Let’s apply that question to our metaphor: Would you accept a condition where your “engine is overheating” light pings your mechanic instead of you? Would it become your mechanic’s job to phone you or chase your car around to get you to slow down or stop? That sounds like a lot of engines are going to be driven into the ground by people who were never told there was an issue.
The fact is, many alerts can be mitigated without in-depth knowledge of the application. That is the purpose of runbooks: to provide instructions on mitigating, not fixing, problems.
I do support the idea of individual teams having an on-call rotation for escalations. If the org is large enough, and has enough resources, then everyone “can take their own car,” and have their own alerts and rotations. But many engineering orgs simply do not have the resources to support this. The idea I want to put forward is that org-wide on-call rotations can succeed if management clearly frames the goal of on-call when engineers join the rotation.
The Goal of On-Call
I’ve heard that one motivation for org-wide on-call is “so everyone, eventually, learns the whole application.” This framing can lead to conflict and frustration, as members of one team helpfully offer constructive criticism to members of another in the name of “making on-call suck less.” It all but guarantees that people step on one another’s toes. It fosters an “us vs them” mentality, and usually makes on-call (and the whole org) suck more.
The goal of org-wide on-call is to maintain global awareness of how the app behaves from the perspective of the customer. Even Charity Majors recommends that managers put themselves in the on-call rotation. This is not to make them full-stack engineers. This is because managers, also, need to be thinking about the customer impact of changes moving through the pipeline.
We build applications to serve customers. That’s the difference between being in business and being in a hackathon. No engineer is made better at their job by ignoring the metrics that impact the customer’s experience. No code is better for being less observable, no architecture is better for being impossible to troubleshoot (or impossible to manipulate at runtime).
It is not reasonable, and it is not safe, to constantly treat the holistic health of the app as “someone else’s job.” It is not reasonable, and it is not safe to force a small group of people do all the driving. In the name of safety, and fostering common purpose, many orgs opt for the org-wide rotation, with everyone taking a turn at the wheel.

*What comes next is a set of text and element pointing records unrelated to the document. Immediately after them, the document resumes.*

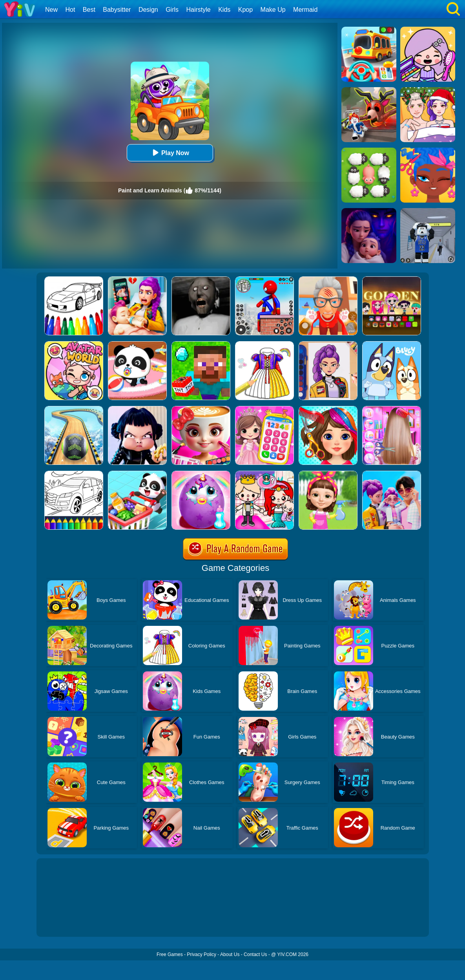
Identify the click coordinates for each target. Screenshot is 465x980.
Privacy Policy (201, 954)
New (51, 9)
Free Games (170, 954)
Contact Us (255, 954)
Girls (172, 9)
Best (89, 9)
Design (148, 9)
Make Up (273, 9)
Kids (224, 9)
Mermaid (305, 9)
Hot (70, 9)
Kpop (245, 9)
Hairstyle (199, 9)
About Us (230, 954)
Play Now (170, 152)
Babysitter (117, 9)
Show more (63, 922)
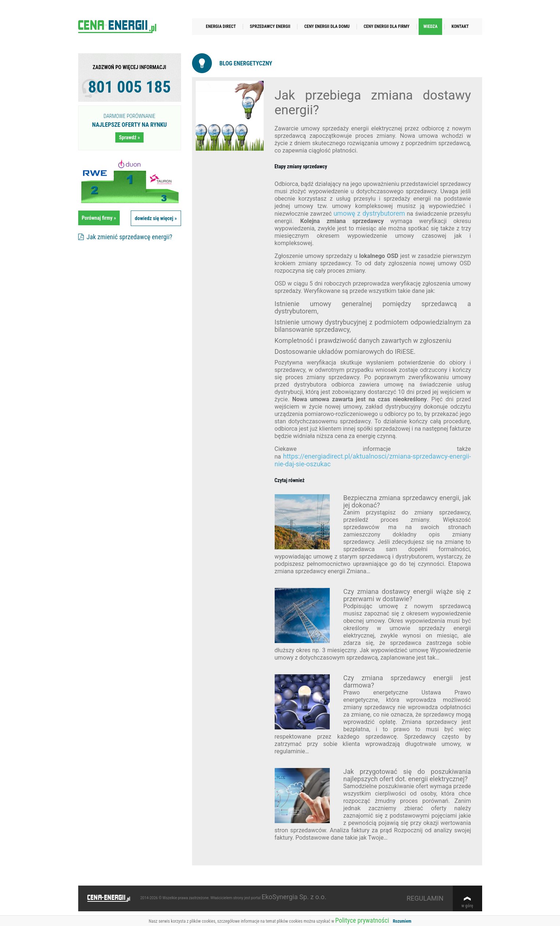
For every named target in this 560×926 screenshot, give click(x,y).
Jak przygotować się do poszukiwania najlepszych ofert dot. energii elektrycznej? (407, 775)
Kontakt (460, 26)
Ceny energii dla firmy (386, 26)
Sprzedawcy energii (270, 26)
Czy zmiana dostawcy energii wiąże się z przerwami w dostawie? (407, 595)
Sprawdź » (130, 138)
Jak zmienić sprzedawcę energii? (125, 237)
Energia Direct (221, 26)
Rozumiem (402, 921)
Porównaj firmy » (99, 218)
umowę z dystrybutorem (369, 213)
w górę (467, 906)
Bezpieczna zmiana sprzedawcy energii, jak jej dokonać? (407, 501)
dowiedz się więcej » (155, 218)
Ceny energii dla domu (327, 26)
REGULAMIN (425, 898)
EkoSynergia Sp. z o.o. (294, 897)
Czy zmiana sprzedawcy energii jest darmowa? (407, 681)
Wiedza (430, 26)
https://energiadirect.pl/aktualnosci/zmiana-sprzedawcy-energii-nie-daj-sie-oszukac (373, 460)
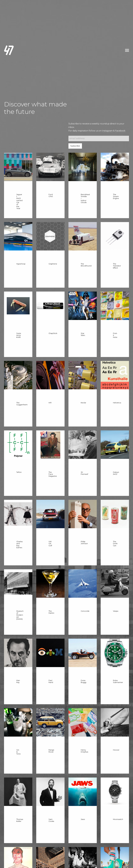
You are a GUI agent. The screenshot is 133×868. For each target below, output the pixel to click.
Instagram (107, 131)
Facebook (120, 131)
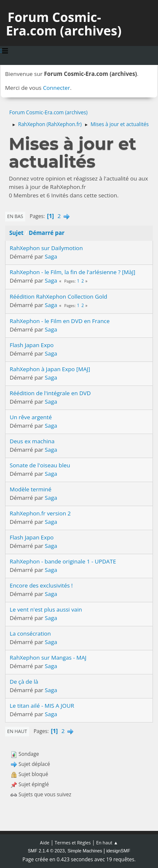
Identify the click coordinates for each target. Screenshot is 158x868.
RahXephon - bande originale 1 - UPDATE (63, 561)
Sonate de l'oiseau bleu (40, 465)
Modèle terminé (30, 489)
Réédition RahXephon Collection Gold (58, 297)
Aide (45, 842)
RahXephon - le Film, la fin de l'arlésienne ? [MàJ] (72, 272)
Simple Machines (85, 851)
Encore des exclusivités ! (41, 585)
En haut (17, 731)
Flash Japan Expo (32, 345)
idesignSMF (118, 851)
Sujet (16, 233)
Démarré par (46, 233)
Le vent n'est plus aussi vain (46, 609)
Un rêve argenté (31, 417)
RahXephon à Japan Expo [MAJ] (50, 369)
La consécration (30, 633)
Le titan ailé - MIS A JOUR (42, 706)
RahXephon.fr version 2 (40, 513)
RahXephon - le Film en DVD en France (59, 321)
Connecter (56, 88)
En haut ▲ (107, 842)
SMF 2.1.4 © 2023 (46, 851)
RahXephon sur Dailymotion (46, 248)
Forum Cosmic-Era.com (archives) (64, 24)
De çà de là (24, 682)
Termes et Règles (73, 842)
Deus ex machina (32, 441)
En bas (15, 216)
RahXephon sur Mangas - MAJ (48, 658)
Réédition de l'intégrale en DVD (50, 393)
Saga (51, 256)
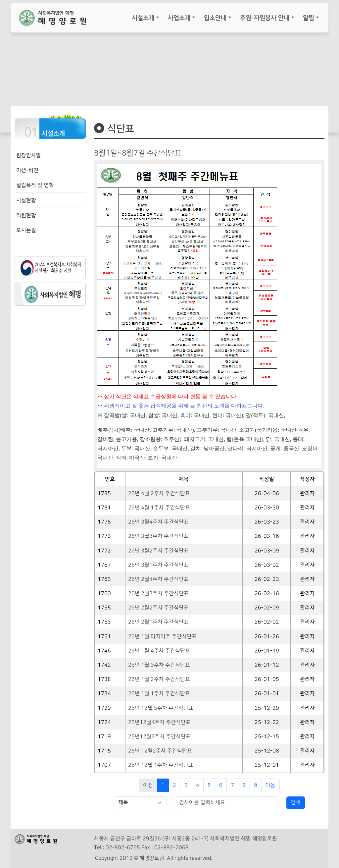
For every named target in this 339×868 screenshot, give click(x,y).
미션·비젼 (27, 170)
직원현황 (26, 215)
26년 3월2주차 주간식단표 (159, 551)
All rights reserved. (190, 858)
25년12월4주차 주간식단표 (159, 722)
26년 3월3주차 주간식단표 (159, 536)
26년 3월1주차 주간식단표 (159, 565)
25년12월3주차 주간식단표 (159, 737)
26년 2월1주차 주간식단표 (159, 622)
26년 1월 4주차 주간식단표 (159, 651)
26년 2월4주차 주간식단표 (159, 579)
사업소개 (179, 18)
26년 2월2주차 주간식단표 (159, 608)
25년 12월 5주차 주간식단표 (161, 708)
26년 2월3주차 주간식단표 (159, 593)
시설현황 (26, 200)
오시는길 (26, 230)
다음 (270, 785)
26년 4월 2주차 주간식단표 (159, 493)
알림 (308, 18)
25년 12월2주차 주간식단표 (160, 751)
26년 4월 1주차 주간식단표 (159, 507)
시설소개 (143, 18)
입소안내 (215, 18)
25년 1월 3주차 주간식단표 (159, 665)
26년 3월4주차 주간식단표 (159, 522)
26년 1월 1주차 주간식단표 (159, 693)
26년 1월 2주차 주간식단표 (159, 679)
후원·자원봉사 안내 (265, 18)
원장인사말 (29, 155)
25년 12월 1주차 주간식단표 (161, 765)
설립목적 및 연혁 (35, 185)
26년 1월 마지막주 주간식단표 (162, 637)
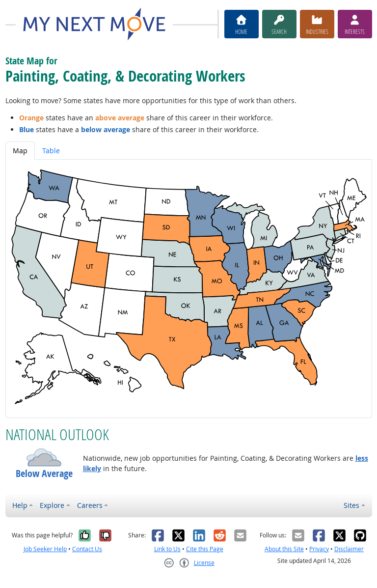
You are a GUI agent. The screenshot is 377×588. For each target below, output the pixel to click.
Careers (90, 505)
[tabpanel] (188, 288)
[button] (44, 457)
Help (20, 505)
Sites (351, 505)
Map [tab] (20, 150)
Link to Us (167, 549)
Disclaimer (349, 549)
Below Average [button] (44, 474)
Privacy (319, 549)
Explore (52, 505)
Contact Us (87, 549)
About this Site (284, 549)
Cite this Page (205, 549)
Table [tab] (51, 150)
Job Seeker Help (45, 549)
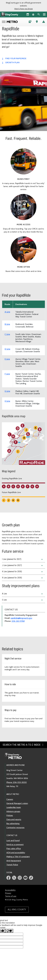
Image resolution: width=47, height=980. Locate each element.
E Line (23, 600)
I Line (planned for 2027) (23, 559)
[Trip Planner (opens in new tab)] (37, 22)
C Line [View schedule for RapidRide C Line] (7, 334)
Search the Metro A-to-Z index (24, 745)
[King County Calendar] (28, 14)
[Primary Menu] (44, 14)
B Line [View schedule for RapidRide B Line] (7, 324)
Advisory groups (13, 811)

Of course, this re-framing is only half the job. If Engineers are going to be “driving” during on-call week, that means they’re not going to be doing anything else. Going back to our metaphor, imagine being asked to take your turn at the wheel, and then the person handing you the keys says:
“Oh – and since you’re driving, you should also be able to tune the carburetor and rotate the tires. Because you’re driving anyway.”

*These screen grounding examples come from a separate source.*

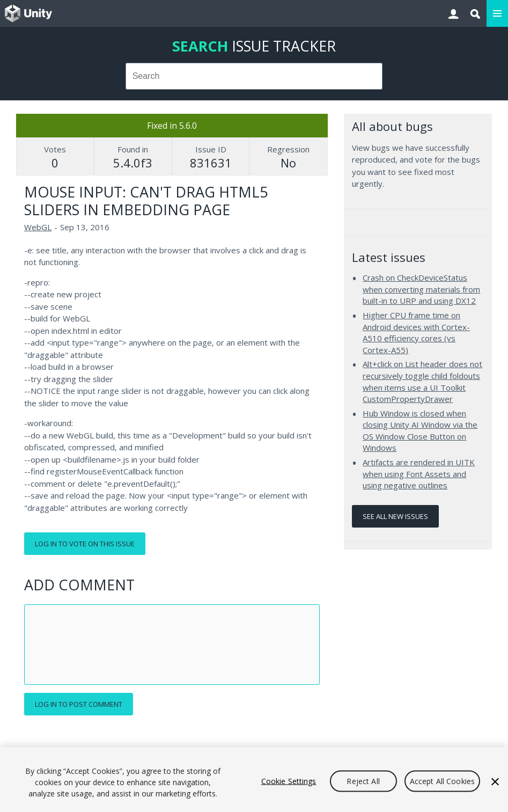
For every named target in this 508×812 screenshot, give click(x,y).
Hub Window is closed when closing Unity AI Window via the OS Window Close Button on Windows (420, 430)
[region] (254, 779)
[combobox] (254, 76)
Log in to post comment (78, 704)
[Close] (495, 781)
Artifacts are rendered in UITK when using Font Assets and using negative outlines (418, 473)
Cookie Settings (289, 780)
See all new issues (395, 516)
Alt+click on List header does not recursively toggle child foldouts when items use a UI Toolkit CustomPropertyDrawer (422, 381)
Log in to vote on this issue (85, 544)
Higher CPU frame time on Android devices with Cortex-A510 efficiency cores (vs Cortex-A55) (416, 332)
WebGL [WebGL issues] (38, 227)
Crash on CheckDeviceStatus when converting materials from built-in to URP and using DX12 (421, 289)
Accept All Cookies (443, 780)
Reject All (363, 780)
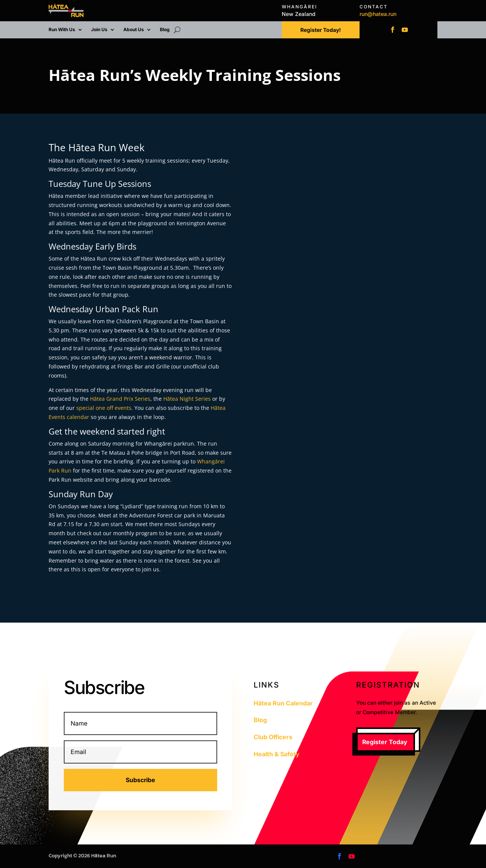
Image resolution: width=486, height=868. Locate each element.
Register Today (385, 742)
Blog (165, 30)
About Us (134, 30)
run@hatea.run (378, 14)
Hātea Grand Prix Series (120, 398)
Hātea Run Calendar (283, 703)
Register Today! (320, 30)
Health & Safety (276, 754)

Doesn’t make a lot of sense, does it?
Loading up on-call engineers with sprint tickets forces them to switch context when an alert comes in. This can cost them, and the org, up to 40% of their productivity.
If these engineer cares about their performance reviews, that could mean they put in 40% more time and effort to catch up. This leads to frustration, conflict, and burnout. On the other end of the spectrum, they could truly divide their efforts and attention. With all the context switching, that means their remaining 60% of effort is split between on-call and sprint work. That’s 30% effort on either task.
Giving on-call engineers sprint work is asking for less than 1/3 of an engineer on that sprint work, and less than 1/3 of an engineer on-call.
That is not reasonable, and it’s not safe.
Framing On-Call in terms of Engineers “Taking a Turn at the Wheel” helps both Management and Engineering maintain a clear understanding of the boundaries that make these org-wide rotations successful.